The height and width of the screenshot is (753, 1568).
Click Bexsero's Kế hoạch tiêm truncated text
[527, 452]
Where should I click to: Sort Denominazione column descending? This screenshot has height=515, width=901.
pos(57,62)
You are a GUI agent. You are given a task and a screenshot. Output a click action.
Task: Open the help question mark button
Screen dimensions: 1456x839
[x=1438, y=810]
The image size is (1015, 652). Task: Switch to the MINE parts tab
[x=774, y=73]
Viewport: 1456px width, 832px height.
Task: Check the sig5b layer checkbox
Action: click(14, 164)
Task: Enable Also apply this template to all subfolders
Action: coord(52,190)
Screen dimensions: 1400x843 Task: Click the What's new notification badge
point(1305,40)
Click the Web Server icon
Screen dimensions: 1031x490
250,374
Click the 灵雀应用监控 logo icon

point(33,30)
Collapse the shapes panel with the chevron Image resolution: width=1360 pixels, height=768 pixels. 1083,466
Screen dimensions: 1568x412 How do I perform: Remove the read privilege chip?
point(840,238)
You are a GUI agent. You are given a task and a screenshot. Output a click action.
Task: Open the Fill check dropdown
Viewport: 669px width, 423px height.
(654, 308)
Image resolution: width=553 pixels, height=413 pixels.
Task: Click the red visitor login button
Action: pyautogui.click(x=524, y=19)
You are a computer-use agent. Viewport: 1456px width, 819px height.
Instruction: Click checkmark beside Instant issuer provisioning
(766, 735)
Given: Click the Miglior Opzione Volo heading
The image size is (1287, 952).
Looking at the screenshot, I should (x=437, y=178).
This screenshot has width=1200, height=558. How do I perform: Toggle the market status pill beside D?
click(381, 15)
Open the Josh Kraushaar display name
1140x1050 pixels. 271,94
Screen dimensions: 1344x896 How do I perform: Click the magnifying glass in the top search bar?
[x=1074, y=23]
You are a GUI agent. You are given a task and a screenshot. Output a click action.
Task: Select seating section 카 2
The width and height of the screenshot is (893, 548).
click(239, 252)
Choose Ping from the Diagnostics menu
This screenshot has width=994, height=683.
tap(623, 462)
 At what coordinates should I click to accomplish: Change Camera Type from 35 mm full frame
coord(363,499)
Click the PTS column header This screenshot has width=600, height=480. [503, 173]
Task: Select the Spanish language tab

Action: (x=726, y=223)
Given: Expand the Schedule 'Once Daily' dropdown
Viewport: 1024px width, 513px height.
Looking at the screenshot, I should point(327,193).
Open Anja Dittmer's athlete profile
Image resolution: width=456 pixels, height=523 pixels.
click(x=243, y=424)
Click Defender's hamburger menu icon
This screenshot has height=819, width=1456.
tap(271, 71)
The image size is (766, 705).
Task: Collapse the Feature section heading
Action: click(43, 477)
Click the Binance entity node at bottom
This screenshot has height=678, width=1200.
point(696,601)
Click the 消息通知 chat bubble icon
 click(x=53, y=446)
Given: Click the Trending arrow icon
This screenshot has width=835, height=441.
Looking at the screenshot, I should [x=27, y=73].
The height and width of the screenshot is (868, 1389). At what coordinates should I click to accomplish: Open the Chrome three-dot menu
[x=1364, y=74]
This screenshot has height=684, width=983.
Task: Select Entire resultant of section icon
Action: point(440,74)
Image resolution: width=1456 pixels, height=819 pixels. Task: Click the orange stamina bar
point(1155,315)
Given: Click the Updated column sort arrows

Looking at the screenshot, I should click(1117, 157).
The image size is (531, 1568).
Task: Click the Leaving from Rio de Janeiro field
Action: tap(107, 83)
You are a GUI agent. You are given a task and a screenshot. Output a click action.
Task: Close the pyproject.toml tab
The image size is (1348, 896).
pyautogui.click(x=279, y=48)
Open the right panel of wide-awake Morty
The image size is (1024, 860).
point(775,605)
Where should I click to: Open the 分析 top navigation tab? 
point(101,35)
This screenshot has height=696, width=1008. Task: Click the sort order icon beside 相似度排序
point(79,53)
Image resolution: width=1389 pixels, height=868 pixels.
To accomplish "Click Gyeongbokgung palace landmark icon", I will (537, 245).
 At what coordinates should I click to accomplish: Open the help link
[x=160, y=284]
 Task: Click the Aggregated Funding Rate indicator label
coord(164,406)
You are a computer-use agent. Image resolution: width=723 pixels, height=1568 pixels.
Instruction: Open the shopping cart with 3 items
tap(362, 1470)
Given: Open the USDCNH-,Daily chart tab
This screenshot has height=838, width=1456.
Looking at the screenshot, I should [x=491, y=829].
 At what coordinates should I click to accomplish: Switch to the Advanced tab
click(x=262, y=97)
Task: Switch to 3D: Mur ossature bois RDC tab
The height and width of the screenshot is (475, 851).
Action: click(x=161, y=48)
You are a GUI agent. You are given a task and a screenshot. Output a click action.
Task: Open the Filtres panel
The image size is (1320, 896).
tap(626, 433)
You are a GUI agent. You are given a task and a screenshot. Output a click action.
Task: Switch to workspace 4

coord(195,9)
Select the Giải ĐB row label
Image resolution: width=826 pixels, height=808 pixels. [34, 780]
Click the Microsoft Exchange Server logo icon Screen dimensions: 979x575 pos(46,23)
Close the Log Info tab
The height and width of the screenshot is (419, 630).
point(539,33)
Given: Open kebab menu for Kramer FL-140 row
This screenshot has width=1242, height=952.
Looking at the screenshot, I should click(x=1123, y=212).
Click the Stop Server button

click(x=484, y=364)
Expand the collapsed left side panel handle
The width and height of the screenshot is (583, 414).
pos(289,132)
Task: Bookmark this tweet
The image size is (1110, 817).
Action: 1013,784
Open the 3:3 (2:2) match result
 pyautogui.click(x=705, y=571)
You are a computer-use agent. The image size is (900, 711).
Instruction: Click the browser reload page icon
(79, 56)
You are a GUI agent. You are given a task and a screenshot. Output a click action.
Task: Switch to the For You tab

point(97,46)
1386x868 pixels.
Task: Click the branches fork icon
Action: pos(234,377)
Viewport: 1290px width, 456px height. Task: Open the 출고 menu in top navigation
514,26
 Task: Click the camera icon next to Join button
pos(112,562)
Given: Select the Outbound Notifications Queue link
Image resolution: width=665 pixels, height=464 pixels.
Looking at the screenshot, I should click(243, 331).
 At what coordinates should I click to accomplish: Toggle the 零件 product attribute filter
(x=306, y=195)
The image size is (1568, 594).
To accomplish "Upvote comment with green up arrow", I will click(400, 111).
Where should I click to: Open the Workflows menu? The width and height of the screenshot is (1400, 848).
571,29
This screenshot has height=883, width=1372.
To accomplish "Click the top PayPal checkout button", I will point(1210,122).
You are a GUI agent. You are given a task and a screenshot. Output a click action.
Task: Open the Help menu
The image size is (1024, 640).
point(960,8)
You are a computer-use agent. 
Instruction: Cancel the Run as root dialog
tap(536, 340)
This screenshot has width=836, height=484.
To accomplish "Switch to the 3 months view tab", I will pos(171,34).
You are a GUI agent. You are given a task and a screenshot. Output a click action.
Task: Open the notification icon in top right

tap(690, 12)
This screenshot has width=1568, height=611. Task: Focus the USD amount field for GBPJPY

-.-.-

__Problem to solve__.
Please write out, word for word, the run of entries that opens with the line containing "At what coordinates should I click to accomplish: Open the help" and closes with the line containing "click(x=262, y=97)", including both of those lines.

__Result__.
 At what coordinates should I click to accomplish: Open the help link
[x=160, y=284]
 Task: Click the Aggregated Funding Rate indicator label
coord(164,406)
You are a computer-use agent. Image resolution: width=723 pixels, height=1568 pixels.
Instruction: Open the shopping cart with 3 items
tap(362, 1470)
Given: Open the USDCNH-,Daily chart tab
This screenshot has height=838, width=1456.
Looking at the screenshot, I should [x=491, y=829].
 At what coordinates should I click to accomplish: Switch to the Advanced tab
click(x=262, y=97)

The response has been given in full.